Short exercise |
Please count the lines of the records that contain the string "height", treating case as significant, and give only the number.

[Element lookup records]
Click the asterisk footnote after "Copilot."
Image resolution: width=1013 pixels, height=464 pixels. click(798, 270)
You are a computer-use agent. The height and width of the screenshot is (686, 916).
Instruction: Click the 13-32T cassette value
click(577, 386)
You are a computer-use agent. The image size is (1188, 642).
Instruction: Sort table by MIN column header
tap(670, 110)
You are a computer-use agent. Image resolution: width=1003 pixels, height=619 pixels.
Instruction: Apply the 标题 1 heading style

Full response |
3